* _Exercise prompt_:
Return every record below exactly as given.

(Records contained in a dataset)

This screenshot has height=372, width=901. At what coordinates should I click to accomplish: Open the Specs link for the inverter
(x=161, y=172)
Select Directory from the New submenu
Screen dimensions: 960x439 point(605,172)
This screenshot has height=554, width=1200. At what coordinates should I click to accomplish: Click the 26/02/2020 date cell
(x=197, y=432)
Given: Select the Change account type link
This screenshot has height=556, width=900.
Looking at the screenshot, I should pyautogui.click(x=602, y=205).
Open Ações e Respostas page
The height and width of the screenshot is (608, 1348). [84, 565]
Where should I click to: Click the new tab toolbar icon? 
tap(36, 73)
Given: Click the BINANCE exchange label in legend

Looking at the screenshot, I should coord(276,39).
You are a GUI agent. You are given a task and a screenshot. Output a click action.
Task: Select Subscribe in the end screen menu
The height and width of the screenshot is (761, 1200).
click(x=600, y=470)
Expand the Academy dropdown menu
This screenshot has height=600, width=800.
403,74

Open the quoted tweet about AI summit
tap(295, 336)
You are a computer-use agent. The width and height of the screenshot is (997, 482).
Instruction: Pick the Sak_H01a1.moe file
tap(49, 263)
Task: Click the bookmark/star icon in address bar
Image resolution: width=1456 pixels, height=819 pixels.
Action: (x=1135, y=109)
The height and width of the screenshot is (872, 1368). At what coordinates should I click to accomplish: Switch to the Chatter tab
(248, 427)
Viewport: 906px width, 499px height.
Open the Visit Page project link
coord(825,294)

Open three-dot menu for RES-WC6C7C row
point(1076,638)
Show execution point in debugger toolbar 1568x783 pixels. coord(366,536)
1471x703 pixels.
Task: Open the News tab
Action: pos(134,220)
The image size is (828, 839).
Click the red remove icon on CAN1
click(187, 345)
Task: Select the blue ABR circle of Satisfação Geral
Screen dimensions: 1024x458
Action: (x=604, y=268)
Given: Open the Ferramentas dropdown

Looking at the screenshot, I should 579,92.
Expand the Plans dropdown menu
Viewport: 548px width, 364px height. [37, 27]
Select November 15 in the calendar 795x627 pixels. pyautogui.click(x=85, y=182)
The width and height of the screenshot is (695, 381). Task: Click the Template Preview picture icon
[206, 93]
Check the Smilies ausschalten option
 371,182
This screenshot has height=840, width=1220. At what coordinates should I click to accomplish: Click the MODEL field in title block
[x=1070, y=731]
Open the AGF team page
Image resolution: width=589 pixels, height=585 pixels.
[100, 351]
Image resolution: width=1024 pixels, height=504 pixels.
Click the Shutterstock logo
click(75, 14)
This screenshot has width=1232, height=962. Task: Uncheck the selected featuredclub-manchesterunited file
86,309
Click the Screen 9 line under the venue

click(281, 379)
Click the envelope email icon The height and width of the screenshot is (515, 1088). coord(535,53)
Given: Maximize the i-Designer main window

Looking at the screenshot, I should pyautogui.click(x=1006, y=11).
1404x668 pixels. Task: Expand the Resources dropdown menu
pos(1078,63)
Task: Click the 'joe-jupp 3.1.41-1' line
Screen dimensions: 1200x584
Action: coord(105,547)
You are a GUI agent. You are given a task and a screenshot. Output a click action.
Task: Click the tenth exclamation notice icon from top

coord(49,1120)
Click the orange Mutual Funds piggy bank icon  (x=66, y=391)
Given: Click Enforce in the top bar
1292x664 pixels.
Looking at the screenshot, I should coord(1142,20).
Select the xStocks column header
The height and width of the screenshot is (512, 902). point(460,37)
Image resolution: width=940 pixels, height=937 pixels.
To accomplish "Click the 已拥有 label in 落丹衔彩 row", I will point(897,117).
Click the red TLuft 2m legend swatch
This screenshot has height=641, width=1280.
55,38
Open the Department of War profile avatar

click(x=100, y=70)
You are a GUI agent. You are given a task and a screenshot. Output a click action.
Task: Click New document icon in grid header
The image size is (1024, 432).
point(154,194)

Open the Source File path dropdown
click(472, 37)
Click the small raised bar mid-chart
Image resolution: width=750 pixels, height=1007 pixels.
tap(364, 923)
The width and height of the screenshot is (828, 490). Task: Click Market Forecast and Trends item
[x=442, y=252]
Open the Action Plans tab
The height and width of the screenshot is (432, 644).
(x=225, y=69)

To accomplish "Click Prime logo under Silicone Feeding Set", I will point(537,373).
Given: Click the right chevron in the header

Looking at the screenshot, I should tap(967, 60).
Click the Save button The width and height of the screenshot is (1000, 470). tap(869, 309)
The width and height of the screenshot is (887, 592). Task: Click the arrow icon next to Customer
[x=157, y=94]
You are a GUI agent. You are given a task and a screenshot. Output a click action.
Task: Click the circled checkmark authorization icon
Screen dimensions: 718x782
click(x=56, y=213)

* _Solution for this problem_:
This screenshot has height=372, width=901. At what coordinates should I click to accomplish: Open the Specs link for the inverter
(x=161, y=172)
Select Directory from the New submenu
Screen dimensions: 960x439 point(605,172)
This screenshot has height=554, width=1200. At what coordinates should I click to accomplish: Click the 26/02/2020 date cell
(x=197, y=432)
Given: Select the Change account type link
This screenshot has height=556, width=900.
Looking at the screenshot, I should pyautogui.click(x=602, y=205).
Open Ações e Respostas page
The height and width of the screenshot is (608, 1348). [84, 565]
Where should I click to: Click the new tab toolbar icon? 
tap(36, 73)
Given: Click the BINANCE exchange label in legend

Looking at the screenshot, I should coord(276,39).
You are a GUI agent. You are given a task and a screenshot. Output a click action.
Task: Select Subscribe in the end screen menu
The height and width of the screenshot is (761, 1200).
click(x=600, y=470)
Expand the Academy dropdown menu
This screenshot has height=600, width=800.
403,74

Open the quoted tweet about AI summit
tap(295, 336)
You are a computer-use agent. The width and height of the screenshot is (997, 482).
Instruction: Pick the Sak_H01a1.moe file
tap(49, 263)
Task: Click the bookmark/star icon in address bar
Image resolution: width=1456 pixels, height=819 pixels.
Action: (x=1135, y=109)
The height and width of the screenshot is (872, 1368). At what coordinates should I click to accomplish: Switch to the Chatter tab
(248, 427)
Viewport: 906px width, 499px height.
Open the Visit Page project link
coord(825,294)

Open three-dot menu for RES-WC6C7C row
point(1076,638)
Show execution point in debugger toolbar 1568x783 pixels. coord(366,536)
1471x703 pixels.
Task: Open the News tab
Action: pos(134,220)
The image size is (828, 839).
Click the red remove icon on CAN1
click(187, 345)
Task: Select the blue ABR circle of Satisfação Geral
Screen dimensions: 1024x458
Action: (x=604, y=268)
Given: Open the Ferramentas dropdown

Looking at the screenshot, I should 579,92.
Expand the Plans dropdown menu
Viewport: 548px width, 364px height. [37, 27]
Select November 15 in the calendar 795x627 pixels. pyautogui.click(x=85, y=182)
The width and height of the screenshot is (695, 381). Task: Click the Template Preview picture icon
[206, 93]
Check the Smilies ausschalten option
 371,182
This screenshot has height=840, width=1220. At what coordinates should I click to accomplish: Click the MODEL field in title block
[x=1070, y=731]
Open the AGF team page
Image resolution: width=589 pixels, height=585 pixels.
[100, 351]
Image resolution: width=1024 pixels, height=504 pixels.
Click the Shutterstock logo
click(75, 14)
This screenshot has width=1232, height=962. Task: Uncheck the selected featuredclub-manchesterunited file
86,309
Click the Screen 9 line under the venue

click(281, 379)
Click the envelope email icon The height and width of the screenshot is (515, 1088). coord(535,53)
Given: Maximize the i-Designer main window

Looking at the screenshot, I should pyautogui.click(x=1006, y=11).
1404x668 pixels. Task: Expand the Resources dropdown menu
pos(1078,63)
Task: Click the 'joe-jupp 3.1.41-1' line
Screen dimensions: 1200x584
Action: coord(105,547)
You are a GUI agent. You are given a task and a screenshot. Output a click action.
Task: Click the tenth exclamation notice icon from top

coord(49,1120)
Click the orange Mutual Funds piggy bank icon  (x=66, y=391)
Given: Click Enforce in the top bar
1292x664 pixels.
Looking at the screenshot, I should coord(1142,20).
Select the xStocks column header
The height and width of the screenshot is (512, 902). point(460,37)
Image resolution: width=940 pixels, height=937 pixels.
To accomplish "Click the 已拥有 label in 落丹衔彩 row", I will point(897,117).
Click the red TLuft 2m legend swatch
This screenshot has height=641, width=1280.
55,38
Open the Department of War profile avatar

click(x=100, y=70)
You are a GUI agent. You are given a task and a screenshot. Output a click action.
Task: Click New document icon in grid header
The image size is (1024, 432).
point(154,194)

Open the Source File path dropdown
click(472, 37)
Click the small raised bar mid-chart
Image resolution: width=750 pixels, height=1007 pixels.
tap(364, 923)
The width and height of the screenshot is (828, 490). Task: Click Market Forecast and Trends item
[x=442, y=252]
Open the Action Plans tab
The height and width of the screenshot is (432, 644).
(x=225, y=69)

To accomplish "Click Prime logo under Silicone Feeding Set", I will point(537,373).
Given: Click the right chevron in the header

Looking at the screenshot, I should tap(967, 60).
Click the Save button The width and height of the screenshot is (1000, 470). tap(869, 309)
The width and height of the screenshot is (887, 592). Task: Click the arrow icon next to Customer
[x=157, y=94]
You are a GUI agent. You are given a task and a screenshot. Output a click action.
Task: Click the circled checkmark authorization icon
Screen dimensions: 718x782
click(x=56, y=213)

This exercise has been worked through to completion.